BEGIN Exercise inputs

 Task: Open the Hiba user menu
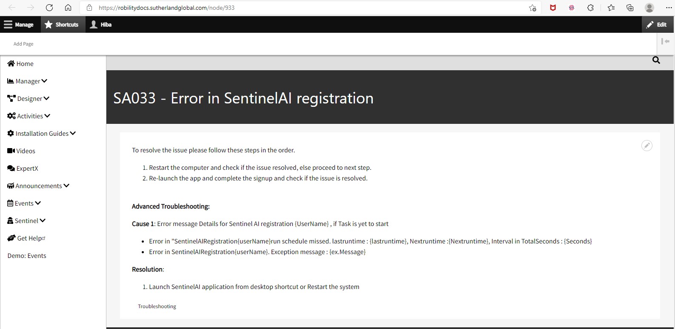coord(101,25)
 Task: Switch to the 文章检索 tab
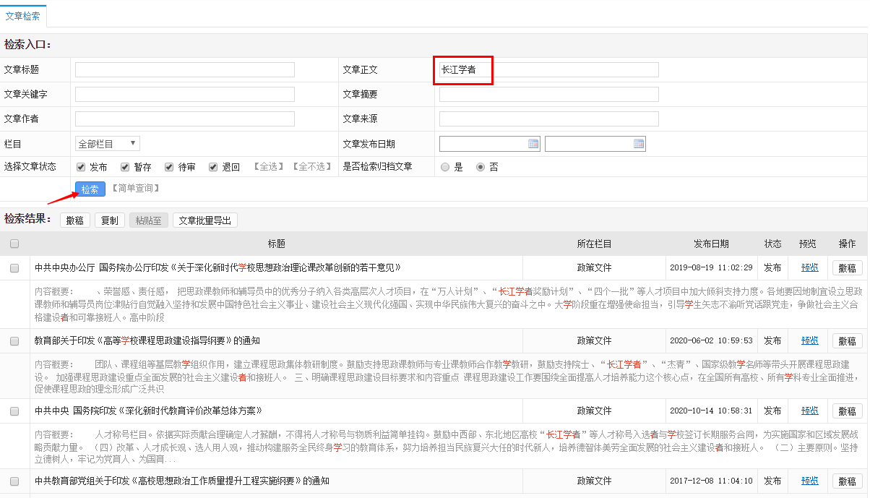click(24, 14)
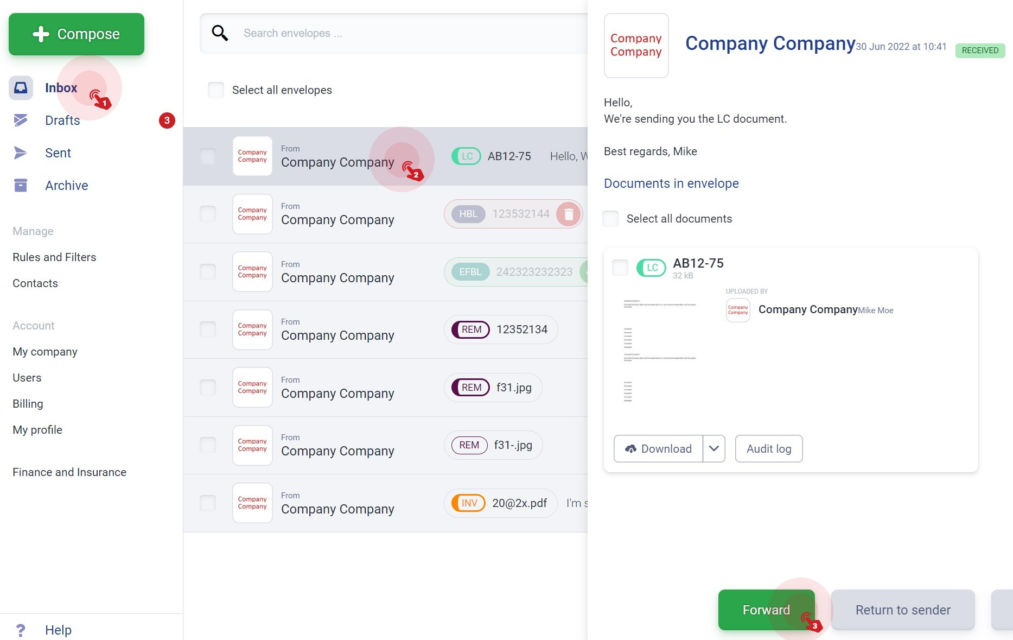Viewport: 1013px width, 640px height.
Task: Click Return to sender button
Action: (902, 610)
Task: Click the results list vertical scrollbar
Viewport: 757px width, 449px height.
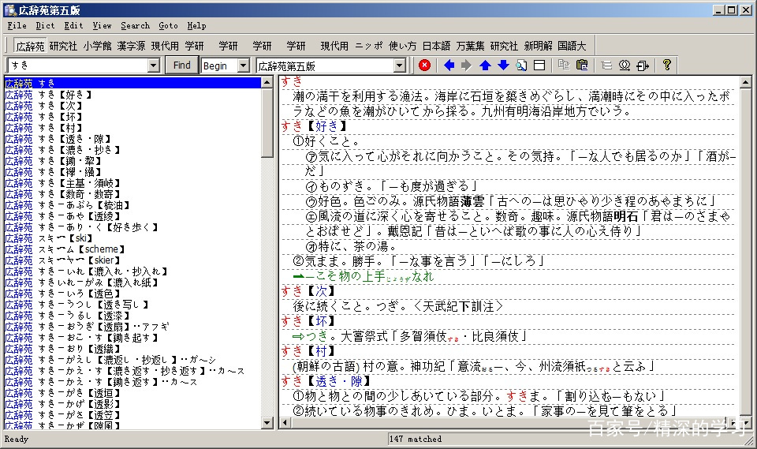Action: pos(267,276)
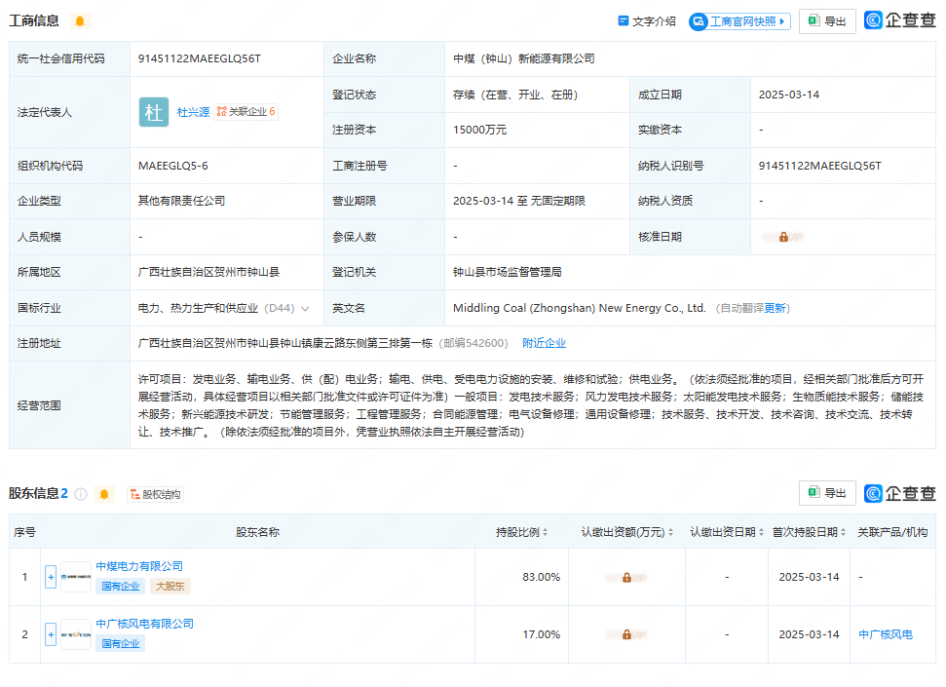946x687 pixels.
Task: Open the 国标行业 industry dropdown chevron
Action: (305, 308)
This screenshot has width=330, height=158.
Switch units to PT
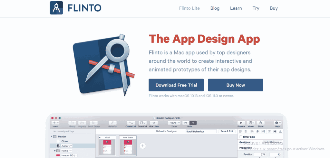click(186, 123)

END Exercise inputs
BEGIN Exercise inputs

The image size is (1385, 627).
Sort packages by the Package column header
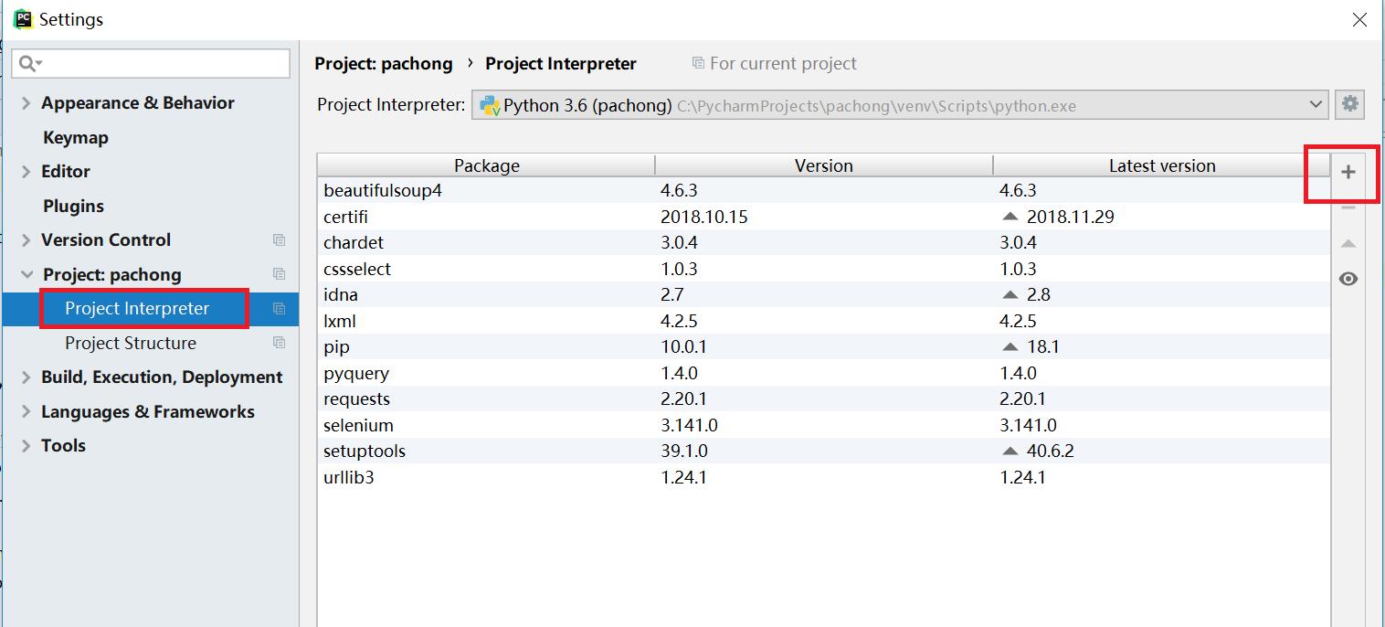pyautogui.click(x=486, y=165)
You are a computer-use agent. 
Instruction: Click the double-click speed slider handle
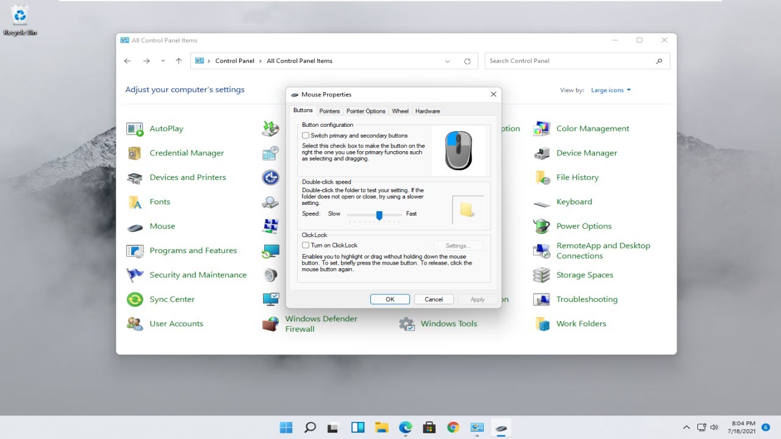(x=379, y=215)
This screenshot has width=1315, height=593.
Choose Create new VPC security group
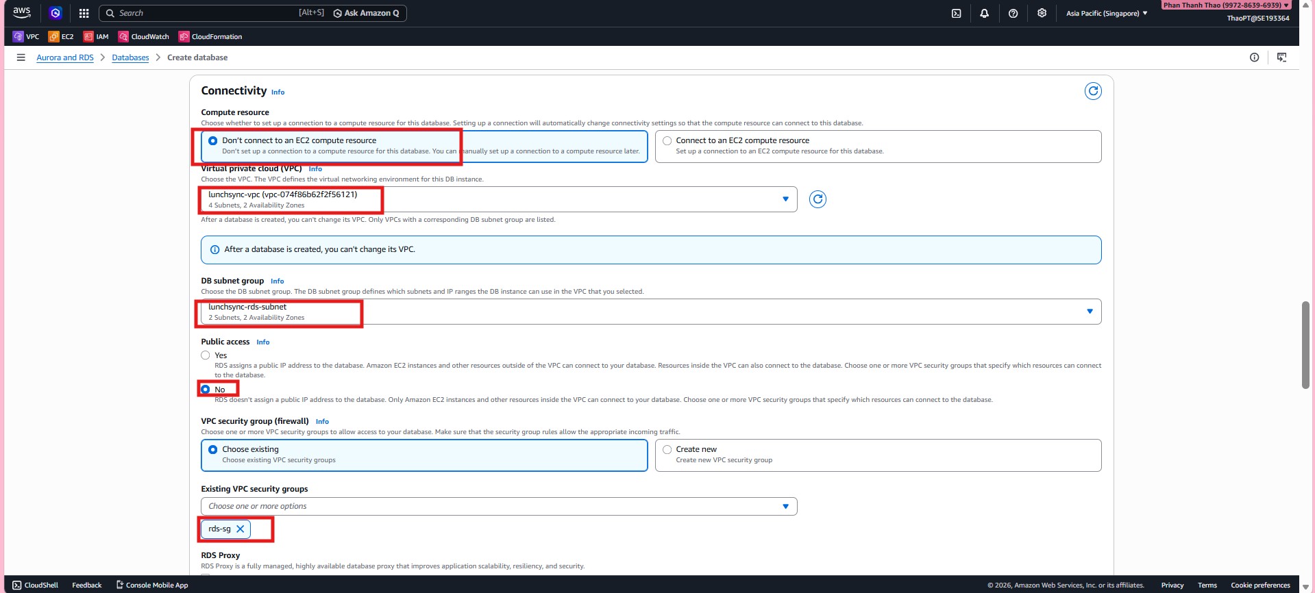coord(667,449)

END Exercise inputs

> Problem description
Each line above that contains "This" must be copied out.

> Result
This screenshot has width=330, height=158.
This screenshot has width=1315, height=593.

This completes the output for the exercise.